PROBLEMS TO SOLVE:
1. Return the passage from the Günther Schack article starting with "Awards Knight's Cross" and going on through "to philosophical research.", copied word for word.
2. According to the Günther Schack article, on what date was Schack accepted into the Luftwaffe?
3. Condense the paragraph in the Günther Schack article that begins "Schack claimed his first aerial victory" into a short bulleted list of its main facts.

SOURCE TEXT:
· · · ·

Günther Schack

Günther Schack

Günther Schack
Born (1917-11-12)12 November 1917
Bartenstein, German Empire
Died 14 June 2003(2003-06-14) (aged 85)
Schmidt near Nideggen, Germany
Allegiance  Nazi Germany
Service/branch  Luftwaffe
Years of service 1939–45
Rank Major
Unit JG 51, JG 3
Commands held 9./JG 51, I./JG 51, IV./JG 3

World War II

Awards Knight's Cross of the Iron Cross with Oak Leaves

Günther Schack (12 November 1917 – 14 June 2003) was a German World War II fighter ace who served in the Luftwaffe from 1939 until the end of World War II in 1945. A flying ace or fighter ace is a military aviator credited with shooting down five or more enemy aircraft during aerial combat.[1] He was a recipient of the Oakleaves to the Knight's Cross in recognition of his combat success. He claimed 174 enemy aircraft shot down, all of them on the Russian front. He survived being shot down 15 times during his 780 combat missions.[2] After the war he lived secluded in the Eifel Mountains, and devoted himself to philosophical research.

Early life

Günther Schack was born in Bartenstein in Eastern Prussia in 1917 as the son of a doctor. He studied at the University of Stuttgart and at the Rheinisch-Westfälische Technische Hochschule in Aachen.

Military career

Schack was accepted into the Luftwaffe on 2 September 1939.[3] After being trained as a fighter pilot, Gefreiter (Privat First Class) Schhack was posted to 7th Staffel of Jagdgeschwader 51 (JG 517th Squadron of the 51st Fighter Wing) on 18 March 1941.[4][Note 1]

Schack claimed his first aerial victory in combat on 23 July 1941 on the Eastern Front. He struggled to score against the poorly led and poorly trained Soviet pilots. He achieved his third air victory after 100 combat missions, on 10 November 1941. He flew his 250th combat mission on 30 July 1942, when he claimed only his 5th aerial victory.[4] In November 1942, with his personal score now at 18, his unit returned to Jesau in East Prussia to re-equip onto the new Focke Wulf Fw 190A fighter.

Five men all wearing military uniforms and decorations standing in row. The man on the far right is shaking hands with another man whose back is facing the camera. Another man is standing behind the men shaking hands.

· · · ·

DATA LINES:
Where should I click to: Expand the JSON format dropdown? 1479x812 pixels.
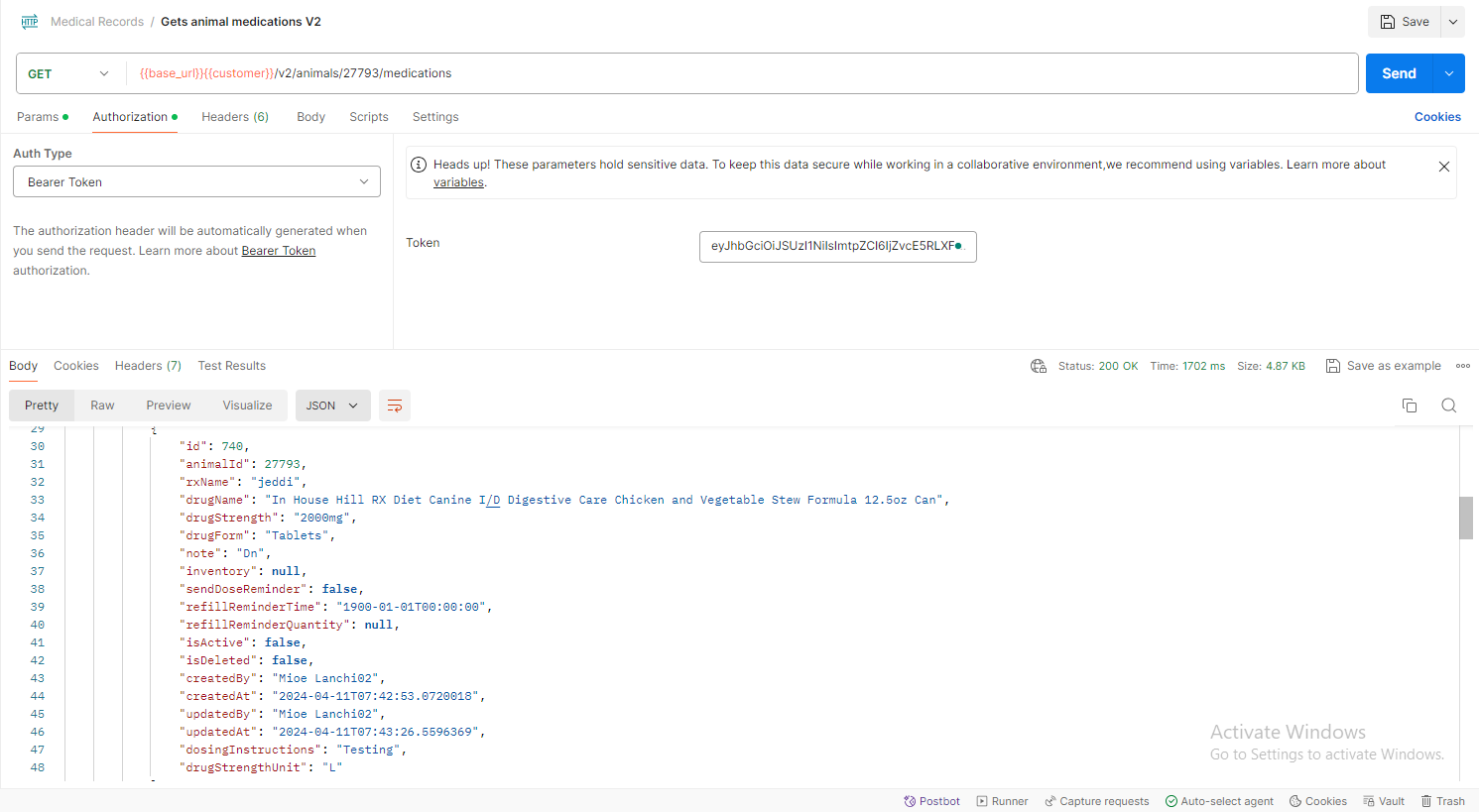(x=332, y=406)
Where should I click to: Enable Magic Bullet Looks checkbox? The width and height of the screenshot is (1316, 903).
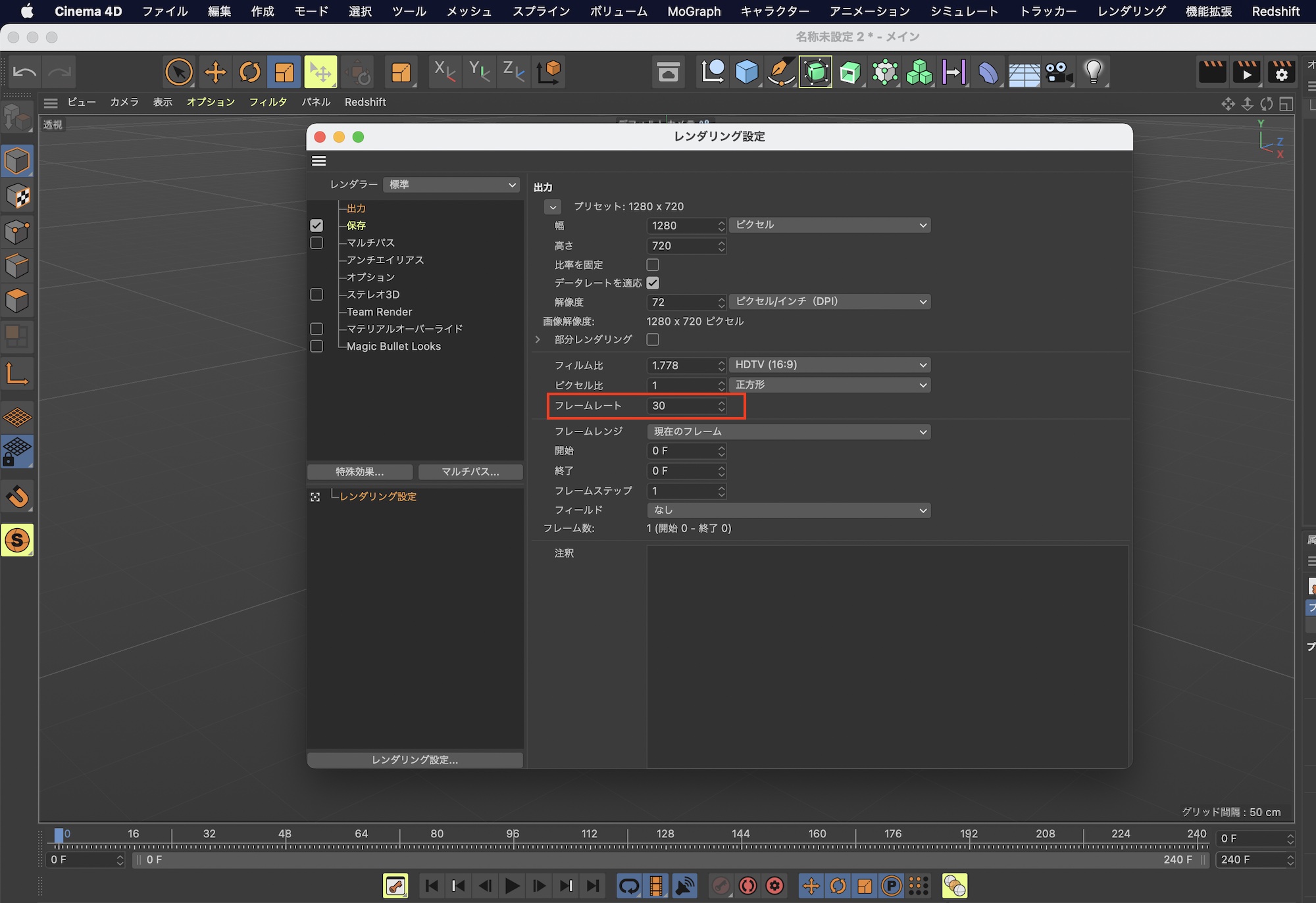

· · · ·

IN RESPONSE:
1.
Awards Knight's Cross of the Iron Cross with Oak Leaves

Günther Schack (12 November 1917 – 14 June 2003) was a German World War II fighter ace who served in the Luftwaffe from 1939 until the end of World War II in 1945. A flying ace or fighter ace is a military aviator credited with shooting down five or more enemy aircraft during aerial combat.[1] He was a recipient of the Oakleaves to the Knight's Cross in recognition of his combat success. He claimed 174 enemy aircraft shot down, all of them on the Russian front. He survived being shot down 15 times during his 780 combat missions.[2] After the war he lived secluded in the Eifel Mountains, and devoted himself to philosophical research.

2. 2 September 1939.

3.
- First aerial victory: 23 July 1941, on the Eastern Front.
- He struggled to score against poorly led and poorly trained Soviet pilots.
- Third victory: 10 November 1941, after 100 combat missions.
- 250th combat mission and only his 5th victory: 30 July 1942.
- November 1942: with his score at 18, his unit returned to Jesau in East Prussia to re-equip with the new Focke Wulf Fw 190A.